Bertholdt. She husks out his name in gratitude, awash in release. It stuns him, to hear her say it, this name. As if she knows who he is. As if he hasn’t by some deception stolen into her home, into her bed, and silently exploited her absence of questions. He somehow didn’t believe it, that she knew. He shivers under the onslaught of that, of every moment they shared where his name must have grown crooked in her mind, never enough to jab past her lips. When he kissed her, she knew. When she held him at night, she knew. When he chopped the firewood and she pumped the water, when they built that fencing together and patched up the roof. All that time, Mikasa looked at him and silently called him by name. He is briefly more than the remnant of a bloodied world, a disastrous relic that is best forgotten.
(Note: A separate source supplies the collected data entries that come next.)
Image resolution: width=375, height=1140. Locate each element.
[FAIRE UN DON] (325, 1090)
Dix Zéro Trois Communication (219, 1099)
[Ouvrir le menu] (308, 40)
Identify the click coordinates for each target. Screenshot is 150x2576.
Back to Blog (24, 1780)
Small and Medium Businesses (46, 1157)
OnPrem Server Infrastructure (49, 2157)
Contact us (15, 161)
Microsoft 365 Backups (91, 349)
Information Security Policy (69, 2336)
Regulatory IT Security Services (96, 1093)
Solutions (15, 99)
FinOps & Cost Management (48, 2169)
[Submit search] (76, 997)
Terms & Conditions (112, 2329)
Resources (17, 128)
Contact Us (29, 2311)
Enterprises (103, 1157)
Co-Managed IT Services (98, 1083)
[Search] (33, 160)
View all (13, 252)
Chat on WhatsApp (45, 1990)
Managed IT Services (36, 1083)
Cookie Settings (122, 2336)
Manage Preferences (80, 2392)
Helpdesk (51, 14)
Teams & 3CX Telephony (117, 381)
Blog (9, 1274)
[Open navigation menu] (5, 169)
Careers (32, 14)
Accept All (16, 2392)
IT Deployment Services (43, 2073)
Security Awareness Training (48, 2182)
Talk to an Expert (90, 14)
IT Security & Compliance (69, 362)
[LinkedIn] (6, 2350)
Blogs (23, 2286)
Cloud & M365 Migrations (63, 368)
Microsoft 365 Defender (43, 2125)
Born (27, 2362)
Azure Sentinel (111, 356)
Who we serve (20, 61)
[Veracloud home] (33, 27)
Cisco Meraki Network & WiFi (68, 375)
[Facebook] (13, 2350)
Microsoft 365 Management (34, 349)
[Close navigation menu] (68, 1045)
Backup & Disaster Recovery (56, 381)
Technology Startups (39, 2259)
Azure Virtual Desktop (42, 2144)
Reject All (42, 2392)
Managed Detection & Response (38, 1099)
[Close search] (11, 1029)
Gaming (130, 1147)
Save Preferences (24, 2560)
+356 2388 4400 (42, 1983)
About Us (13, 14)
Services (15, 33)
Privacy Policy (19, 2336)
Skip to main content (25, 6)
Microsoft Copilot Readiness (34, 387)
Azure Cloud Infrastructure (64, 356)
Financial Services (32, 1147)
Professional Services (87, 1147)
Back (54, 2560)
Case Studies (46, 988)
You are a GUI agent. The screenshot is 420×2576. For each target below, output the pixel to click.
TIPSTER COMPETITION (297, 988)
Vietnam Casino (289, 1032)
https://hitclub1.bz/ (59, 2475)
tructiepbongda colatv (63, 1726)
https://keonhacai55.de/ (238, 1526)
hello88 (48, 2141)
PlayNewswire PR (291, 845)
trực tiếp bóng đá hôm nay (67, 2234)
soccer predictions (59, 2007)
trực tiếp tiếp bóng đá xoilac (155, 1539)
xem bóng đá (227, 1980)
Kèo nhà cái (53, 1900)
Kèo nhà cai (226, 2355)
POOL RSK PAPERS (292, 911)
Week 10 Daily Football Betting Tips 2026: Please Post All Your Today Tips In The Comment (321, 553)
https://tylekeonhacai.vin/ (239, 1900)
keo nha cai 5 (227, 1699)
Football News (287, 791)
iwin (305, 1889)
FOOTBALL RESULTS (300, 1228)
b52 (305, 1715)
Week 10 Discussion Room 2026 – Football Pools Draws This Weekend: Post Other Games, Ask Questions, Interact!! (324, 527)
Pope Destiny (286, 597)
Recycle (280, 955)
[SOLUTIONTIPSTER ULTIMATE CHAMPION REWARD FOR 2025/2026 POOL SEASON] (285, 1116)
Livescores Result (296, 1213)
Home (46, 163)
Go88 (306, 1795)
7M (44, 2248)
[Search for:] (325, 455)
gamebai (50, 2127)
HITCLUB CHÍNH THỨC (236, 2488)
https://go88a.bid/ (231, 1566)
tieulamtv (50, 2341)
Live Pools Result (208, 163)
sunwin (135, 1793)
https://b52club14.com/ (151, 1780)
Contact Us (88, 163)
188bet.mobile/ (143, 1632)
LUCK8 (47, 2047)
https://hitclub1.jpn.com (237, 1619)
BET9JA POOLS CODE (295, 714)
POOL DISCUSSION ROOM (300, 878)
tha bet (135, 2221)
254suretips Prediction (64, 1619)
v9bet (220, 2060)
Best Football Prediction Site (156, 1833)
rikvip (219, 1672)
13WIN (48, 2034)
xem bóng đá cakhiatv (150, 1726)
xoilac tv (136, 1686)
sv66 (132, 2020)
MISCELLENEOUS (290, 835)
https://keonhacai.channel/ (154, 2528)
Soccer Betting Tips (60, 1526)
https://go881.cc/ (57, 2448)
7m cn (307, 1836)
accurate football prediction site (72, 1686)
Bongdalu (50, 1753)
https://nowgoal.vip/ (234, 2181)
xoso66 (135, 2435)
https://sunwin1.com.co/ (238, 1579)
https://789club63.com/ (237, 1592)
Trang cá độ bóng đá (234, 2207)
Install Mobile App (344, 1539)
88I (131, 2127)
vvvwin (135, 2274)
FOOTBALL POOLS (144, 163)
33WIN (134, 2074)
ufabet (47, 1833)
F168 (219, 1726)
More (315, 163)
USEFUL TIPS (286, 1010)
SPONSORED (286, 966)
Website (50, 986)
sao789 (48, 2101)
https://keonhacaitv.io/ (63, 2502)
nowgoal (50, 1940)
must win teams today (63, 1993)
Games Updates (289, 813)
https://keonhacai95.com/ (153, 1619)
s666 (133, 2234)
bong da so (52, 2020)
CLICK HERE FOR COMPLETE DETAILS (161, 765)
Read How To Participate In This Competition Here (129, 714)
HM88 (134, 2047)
She knows his name even out here, even in the quiet that spins its silver cocoon around them, denying them any metamorphosis. Even in their mute companionship, she’s always known, and she accepted him by the fireplace. He supposes it is fair. For all he’s taken from her, she’s taken more.

She’s broken a sweat, he notices, as she breaks above him. Her scarred, lean limbs unfurl as she slumps, as the strength saps from her body. Mikasa gleams in the dark. Bertholdt turns his head as he follows her trajectory, as she melts beside him. He is cold without the cover of her dancing body. He wishes the chill were still a novelty to him. But no such luck. Her hand crawls across the murky divide to gently wipe at his lips, to wipe the traces of her arousal from his skin. Bertholdt catches her by the wrist there, instead, presses a tired kiss to her fingertips. He knows the taste well. There will be no blood between them tonight.